Тем, кто открыл двойную спираль ДНК, куда легче увидеть руку Всевышнего, выбивающего на перфокартах генетический код. Но если вы папа, цельтесь выше. Чего только не может произойти, особенно если вспомнить о давнем и вполне ожидаемом обращении Питигрилли[286], о том, как свалилась с постели Линда Лавлейс[287] после того, как на улице Лас-Вегаса ее внезапно посетила благодать, или о том, как Эммануэль Арсан[288], рыдая, вытирала длинными волосами ноги Диего Фаббри[289]? Вдруг Хью Хефнер[290] внезапно подарит свою круглую кровать приюту Дилетты Пальюки (= см. Хроники вассальных королевств), а всех подружек запишет в новый Орден Крольчих Св. Марии Горетти[291]? А Пазолини? Вдруг он наконец-то снимет фильм по Acta Sanctorum[292], в котором св. Луиджи Гонзагу[293] сыграет Гельмут Бергер[294], а св. Доминика Савио[295] Шарлотта Рэмплинг[296]?
В общем, есть из чего выбирать, чтобы обеспечить международную апостольскую сенсацию. Но нет, Павел VI вспомнил о Преццолини. Что заставляет усомниться в том, что папа следит за современной культурой. Понятно, что он уже в летах, что каждый из нас нежно любит то, чем грезил в юности, но ведь папа не может говорить только о том, что нравится лично ему. Он согласует свои речи с теологами, иначе бы мы получили энциклики, осуждающие телесные наказания детей в английских колледжах, варварский обычай перевязывать ноги новорожденным китайским девочкам или тревожное обращение по поводу изобретения динамита.
Но все это бесполезно, а потом они еще удивляются, почему никто не ожидал, что им ответят «нет». Не читают они, совсем не читают.
....
- ЧТО СДЕЛАТЬ
a - Перескажите покороче абзац исходного текста, который начинается словами «В общем, есть из чего выбирать». Главные факты должны остаться.
b - Почему, судя по исходному тексту, автор сомневается, что папа следит за современной культурой? Ответьте в одном–трех предложениях.
c - Выпишите из исходного текста отрывок, который начинается со слов «В общем, есть» и заканчивается словами «поводу изобретения динамита.».

- ИСХОДНЫЕ ДАННЫЕ
....
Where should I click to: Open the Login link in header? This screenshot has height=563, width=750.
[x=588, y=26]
....
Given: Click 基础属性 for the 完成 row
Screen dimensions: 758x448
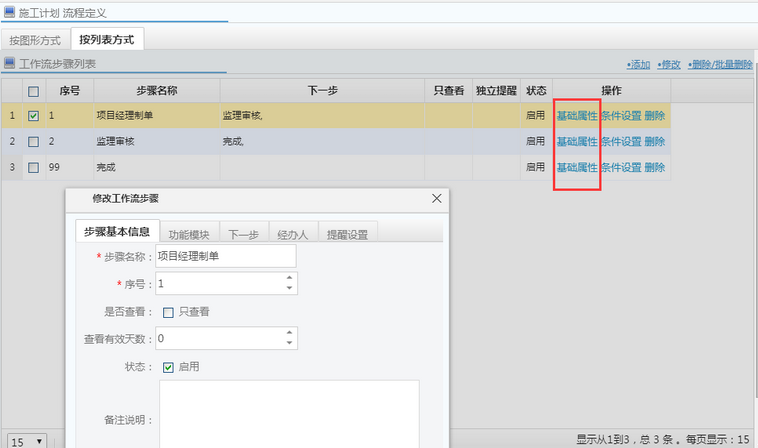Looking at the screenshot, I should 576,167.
....
- ОТВЕТЫ ПО ЗАДАНИЯМ
a - Для громкой сенсации на весь мир выбор был большой, но Павел VI вспомнил о Преццолини. Поэтому трудно поверить, что папа следит за современной культурой. Понятно, что он немолод и каждому дорого то, о чем он мечтал в юности. Но папа не может говорить только о том, что нравится лично ему. Свои речи он согласует с теологами. Иначе появились бы энциклики против телесных наказаний в английских колледжах, против перевязывания ног китайским девочкам или против изобретения динамита.

b - Из множества возможных громких сенсаций Павел VI выбрал Преццолини. Именно этот выбор, по словам автора, заставляет усомниться, что папа следит за современной культурой.

c -
В общем, есть из чего выбирать, чтобы обеспечить международную апостольскую сенсацию. Но нет, Павел VI вспомнил о Преццолини. Что заставляет усомниться в том, что папа следит за современной культурой. Понятно, что он уже в летах, что каждый из нас нежно любит то, чем грезил в юности, но ведь папа не может говорить только о том, что нравится лично ему. Он согласует свои речи с теологами, иначе бы мы получили энциклики, осуждающие телесные наказания детей в английских колледжах, варварский обычай перевязывать ноги новорожденным китайским девочкам или тревожное обращение по поводу изобретения динамита.